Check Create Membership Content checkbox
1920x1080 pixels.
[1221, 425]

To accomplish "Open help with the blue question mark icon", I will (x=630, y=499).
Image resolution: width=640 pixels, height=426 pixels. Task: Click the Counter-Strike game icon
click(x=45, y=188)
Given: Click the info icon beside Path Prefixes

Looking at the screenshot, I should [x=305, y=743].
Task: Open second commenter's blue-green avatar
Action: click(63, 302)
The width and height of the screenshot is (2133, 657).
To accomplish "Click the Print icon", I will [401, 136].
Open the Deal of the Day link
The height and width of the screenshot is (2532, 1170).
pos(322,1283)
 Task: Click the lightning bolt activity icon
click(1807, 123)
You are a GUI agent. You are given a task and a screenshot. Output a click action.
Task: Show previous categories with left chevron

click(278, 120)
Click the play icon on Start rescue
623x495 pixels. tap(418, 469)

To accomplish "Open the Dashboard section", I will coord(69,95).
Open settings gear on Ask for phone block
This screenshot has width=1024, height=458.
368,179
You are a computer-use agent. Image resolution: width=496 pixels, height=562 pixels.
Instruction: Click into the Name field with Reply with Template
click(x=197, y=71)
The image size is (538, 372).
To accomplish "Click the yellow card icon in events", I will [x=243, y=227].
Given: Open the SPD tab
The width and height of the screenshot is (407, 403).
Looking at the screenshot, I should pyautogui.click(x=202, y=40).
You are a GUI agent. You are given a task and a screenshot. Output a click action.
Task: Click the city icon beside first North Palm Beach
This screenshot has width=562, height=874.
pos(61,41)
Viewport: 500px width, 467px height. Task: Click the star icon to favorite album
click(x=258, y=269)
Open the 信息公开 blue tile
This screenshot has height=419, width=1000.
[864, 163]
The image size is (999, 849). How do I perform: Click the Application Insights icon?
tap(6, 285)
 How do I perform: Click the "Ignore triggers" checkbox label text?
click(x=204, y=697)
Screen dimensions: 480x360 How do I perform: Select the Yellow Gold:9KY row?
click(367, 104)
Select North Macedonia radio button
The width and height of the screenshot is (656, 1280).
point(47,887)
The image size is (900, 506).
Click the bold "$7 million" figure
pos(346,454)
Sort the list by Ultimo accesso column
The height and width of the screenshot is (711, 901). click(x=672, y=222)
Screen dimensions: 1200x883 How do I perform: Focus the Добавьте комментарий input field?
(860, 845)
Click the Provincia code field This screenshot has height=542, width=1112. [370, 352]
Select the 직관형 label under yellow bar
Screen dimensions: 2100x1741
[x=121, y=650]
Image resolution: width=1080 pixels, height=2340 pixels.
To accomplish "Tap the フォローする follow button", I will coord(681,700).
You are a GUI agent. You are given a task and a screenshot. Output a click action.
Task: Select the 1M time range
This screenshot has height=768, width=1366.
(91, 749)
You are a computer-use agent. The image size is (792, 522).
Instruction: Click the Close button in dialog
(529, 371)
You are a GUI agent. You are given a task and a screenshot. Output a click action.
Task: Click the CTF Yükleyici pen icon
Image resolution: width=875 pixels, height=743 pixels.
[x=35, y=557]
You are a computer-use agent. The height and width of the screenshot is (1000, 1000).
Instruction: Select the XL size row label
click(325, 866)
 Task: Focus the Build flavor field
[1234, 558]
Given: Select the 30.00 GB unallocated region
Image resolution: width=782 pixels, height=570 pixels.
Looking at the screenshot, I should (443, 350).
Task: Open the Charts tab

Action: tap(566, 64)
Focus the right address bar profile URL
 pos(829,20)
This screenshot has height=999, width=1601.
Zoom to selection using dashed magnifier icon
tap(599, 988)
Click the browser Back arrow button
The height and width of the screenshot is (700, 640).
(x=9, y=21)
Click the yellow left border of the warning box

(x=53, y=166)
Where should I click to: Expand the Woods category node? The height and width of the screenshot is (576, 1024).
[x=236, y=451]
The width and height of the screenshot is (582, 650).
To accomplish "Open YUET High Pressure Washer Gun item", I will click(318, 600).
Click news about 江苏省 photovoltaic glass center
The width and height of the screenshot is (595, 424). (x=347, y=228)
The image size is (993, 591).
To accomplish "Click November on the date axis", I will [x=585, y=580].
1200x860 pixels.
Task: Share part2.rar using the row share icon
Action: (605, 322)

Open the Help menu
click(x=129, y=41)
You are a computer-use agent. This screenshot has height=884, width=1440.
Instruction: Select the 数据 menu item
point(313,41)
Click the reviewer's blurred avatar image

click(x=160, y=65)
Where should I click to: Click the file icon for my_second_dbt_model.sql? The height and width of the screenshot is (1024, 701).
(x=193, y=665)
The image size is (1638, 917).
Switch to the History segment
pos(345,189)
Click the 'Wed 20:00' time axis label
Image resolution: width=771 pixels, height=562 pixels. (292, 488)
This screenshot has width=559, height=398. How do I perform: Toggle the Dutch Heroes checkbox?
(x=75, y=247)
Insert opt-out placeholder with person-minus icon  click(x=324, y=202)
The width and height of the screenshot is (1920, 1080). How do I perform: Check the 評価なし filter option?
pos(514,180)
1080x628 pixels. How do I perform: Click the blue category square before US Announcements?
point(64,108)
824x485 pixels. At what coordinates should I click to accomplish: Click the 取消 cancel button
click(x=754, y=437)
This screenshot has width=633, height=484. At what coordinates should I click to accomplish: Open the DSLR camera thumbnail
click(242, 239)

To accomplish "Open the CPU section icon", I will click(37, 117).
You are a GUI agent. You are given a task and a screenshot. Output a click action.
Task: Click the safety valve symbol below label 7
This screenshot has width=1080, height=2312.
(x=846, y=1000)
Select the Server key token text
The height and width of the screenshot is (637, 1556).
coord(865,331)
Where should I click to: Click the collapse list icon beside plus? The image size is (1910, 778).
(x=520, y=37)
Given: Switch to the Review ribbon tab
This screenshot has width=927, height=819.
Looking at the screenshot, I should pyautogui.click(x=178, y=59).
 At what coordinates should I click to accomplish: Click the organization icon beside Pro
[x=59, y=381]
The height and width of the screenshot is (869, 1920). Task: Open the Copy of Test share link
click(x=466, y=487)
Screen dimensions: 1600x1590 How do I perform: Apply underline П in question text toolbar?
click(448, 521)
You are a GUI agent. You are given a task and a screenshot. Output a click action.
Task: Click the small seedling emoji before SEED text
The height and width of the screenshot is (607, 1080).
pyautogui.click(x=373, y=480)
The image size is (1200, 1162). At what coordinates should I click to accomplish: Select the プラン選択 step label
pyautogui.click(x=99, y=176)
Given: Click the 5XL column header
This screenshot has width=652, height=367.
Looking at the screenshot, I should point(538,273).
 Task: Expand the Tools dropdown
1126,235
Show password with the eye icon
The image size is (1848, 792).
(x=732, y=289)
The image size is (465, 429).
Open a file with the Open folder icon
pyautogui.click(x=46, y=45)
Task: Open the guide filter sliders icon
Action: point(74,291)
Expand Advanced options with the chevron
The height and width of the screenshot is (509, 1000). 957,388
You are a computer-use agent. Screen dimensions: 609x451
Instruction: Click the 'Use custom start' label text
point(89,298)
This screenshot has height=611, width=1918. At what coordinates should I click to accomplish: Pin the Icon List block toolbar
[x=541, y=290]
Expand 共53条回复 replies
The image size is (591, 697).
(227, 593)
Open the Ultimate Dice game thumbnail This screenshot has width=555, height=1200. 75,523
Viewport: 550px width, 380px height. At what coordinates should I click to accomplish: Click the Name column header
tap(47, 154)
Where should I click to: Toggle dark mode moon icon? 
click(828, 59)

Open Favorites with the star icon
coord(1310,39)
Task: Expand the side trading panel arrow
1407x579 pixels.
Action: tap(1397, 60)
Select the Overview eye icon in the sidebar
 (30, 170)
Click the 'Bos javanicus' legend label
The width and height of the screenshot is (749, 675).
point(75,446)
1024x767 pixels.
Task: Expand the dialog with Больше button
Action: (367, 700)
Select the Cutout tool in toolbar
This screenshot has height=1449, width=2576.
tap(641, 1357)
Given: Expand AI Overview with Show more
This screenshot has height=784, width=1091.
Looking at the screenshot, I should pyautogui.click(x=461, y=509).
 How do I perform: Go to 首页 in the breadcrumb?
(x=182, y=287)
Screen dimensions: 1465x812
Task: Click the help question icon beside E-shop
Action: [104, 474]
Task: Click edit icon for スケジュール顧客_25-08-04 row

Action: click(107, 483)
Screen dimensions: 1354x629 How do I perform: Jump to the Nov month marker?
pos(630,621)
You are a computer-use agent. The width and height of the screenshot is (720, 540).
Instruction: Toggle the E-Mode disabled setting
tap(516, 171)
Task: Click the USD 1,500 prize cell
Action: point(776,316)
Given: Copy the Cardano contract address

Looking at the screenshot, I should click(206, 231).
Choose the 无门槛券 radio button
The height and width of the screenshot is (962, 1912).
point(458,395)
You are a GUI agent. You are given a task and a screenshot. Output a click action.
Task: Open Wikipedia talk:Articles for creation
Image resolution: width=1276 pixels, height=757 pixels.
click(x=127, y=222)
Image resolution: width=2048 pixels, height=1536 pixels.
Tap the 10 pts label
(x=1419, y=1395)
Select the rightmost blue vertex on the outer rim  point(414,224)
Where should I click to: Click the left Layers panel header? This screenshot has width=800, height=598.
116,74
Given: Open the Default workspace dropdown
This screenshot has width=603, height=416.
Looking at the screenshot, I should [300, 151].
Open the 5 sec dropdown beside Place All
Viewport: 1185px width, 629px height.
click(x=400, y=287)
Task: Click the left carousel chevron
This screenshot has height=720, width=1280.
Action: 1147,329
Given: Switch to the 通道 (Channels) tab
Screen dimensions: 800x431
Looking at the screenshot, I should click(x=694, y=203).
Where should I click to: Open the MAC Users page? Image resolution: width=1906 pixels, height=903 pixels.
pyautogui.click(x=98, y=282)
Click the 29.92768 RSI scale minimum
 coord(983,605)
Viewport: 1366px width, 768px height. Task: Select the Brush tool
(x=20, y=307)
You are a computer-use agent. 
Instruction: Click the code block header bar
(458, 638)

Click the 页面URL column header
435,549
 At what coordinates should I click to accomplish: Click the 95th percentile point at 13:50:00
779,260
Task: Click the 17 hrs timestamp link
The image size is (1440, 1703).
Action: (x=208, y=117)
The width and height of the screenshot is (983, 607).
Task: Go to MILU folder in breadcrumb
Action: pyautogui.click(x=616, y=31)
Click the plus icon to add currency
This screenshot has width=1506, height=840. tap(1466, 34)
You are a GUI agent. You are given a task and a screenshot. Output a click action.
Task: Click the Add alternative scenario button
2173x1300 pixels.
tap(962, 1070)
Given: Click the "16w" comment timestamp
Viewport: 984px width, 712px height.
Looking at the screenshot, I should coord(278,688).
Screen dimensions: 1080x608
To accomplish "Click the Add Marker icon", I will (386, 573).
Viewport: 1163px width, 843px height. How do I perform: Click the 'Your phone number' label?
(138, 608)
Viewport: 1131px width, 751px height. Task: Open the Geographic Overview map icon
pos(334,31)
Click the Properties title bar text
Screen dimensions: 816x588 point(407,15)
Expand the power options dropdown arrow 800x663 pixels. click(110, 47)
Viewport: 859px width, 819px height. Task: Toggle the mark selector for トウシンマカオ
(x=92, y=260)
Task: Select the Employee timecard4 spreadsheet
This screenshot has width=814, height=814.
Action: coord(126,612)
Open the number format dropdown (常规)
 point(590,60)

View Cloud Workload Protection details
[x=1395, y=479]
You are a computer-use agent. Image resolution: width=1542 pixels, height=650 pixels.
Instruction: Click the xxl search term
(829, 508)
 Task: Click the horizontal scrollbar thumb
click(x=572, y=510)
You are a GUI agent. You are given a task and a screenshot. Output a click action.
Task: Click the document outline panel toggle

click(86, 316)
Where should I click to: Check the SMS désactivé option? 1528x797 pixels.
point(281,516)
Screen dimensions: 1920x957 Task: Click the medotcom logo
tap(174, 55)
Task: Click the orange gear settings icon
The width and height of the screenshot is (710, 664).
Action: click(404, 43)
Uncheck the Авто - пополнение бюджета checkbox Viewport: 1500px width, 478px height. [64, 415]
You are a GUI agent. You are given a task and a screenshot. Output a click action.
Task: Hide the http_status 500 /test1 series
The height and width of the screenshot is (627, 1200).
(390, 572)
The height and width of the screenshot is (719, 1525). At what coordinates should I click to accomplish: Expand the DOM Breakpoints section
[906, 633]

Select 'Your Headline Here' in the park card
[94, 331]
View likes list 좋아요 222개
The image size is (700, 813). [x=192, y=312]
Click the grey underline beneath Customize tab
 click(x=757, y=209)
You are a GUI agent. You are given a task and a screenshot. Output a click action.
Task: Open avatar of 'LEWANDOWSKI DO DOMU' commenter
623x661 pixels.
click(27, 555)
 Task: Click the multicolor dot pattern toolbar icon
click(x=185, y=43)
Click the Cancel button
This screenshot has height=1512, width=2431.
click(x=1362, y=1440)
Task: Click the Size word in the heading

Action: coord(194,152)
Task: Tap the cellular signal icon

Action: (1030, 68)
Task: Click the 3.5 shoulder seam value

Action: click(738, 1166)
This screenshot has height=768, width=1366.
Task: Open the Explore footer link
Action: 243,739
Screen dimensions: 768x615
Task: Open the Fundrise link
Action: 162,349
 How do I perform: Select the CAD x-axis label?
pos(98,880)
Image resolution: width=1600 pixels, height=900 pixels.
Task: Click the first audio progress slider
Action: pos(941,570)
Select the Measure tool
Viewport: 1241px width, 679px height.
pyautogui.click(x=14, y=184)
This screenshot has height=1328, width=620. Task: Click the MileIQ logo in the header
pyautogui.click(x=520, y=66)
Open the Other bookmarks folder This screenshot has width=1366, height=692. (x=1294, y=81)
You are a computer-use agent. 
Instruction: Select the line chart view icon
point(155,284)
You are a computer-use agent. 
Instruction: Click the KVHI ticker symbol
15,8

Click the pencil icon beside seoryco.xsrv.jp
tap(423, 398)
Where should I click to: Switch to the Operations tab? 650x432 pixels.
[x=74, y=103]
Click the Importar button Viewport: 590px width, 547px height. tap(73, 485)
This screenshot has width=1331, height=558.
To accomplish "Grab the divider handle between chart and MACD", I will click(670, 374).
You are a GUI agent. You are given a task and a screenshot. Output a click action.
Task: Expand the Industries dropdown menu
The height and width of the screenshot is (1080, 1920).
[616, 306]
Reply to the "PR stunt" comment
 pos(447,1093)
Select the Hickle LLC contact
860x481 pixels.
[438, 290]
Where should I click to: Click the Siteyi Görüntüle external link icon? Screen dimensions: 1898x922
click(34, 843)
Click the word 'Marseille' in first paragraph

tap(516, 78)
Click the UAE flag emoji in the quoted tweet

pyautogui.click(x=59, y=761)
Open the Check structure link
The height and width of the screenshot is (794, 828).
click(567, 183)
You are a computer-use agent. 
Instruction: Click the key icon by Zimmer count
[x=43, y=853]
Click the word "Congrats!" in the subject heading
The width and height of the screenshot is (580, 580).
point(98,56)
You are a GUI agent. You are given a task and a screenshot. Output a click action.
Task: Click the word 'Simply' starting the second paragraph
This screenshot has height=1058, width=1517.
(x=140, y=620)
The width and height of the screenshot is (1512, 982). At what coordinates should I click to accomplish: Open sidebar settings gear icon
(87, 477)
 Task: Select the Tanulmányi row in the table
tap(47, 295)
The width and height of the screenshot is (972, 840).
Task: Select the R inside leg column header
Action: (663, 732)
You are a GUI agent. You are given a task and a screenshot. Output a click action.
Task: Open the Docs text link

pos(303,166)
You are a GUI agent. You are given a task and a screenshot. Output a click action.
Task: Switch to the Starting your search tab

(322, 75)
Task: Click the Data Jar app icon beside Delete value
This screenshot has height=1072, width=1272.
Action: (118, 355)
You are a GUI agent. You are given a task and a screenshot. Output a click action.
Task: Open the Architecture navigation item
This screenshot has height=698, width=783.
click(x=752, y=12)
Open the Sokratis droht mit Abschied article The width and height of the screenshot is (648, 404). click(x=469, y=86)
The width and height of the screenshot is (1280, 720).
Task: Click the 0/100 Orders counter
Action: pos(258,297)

What to work on ▸ The lines to copy are those above that contain "arrow".

Your solution ▸
Click the browser Back arrow button
Task: Expand the side trading panel arrow
Expand the power options dropdown arrow 800x663 pixels. click(110, 47)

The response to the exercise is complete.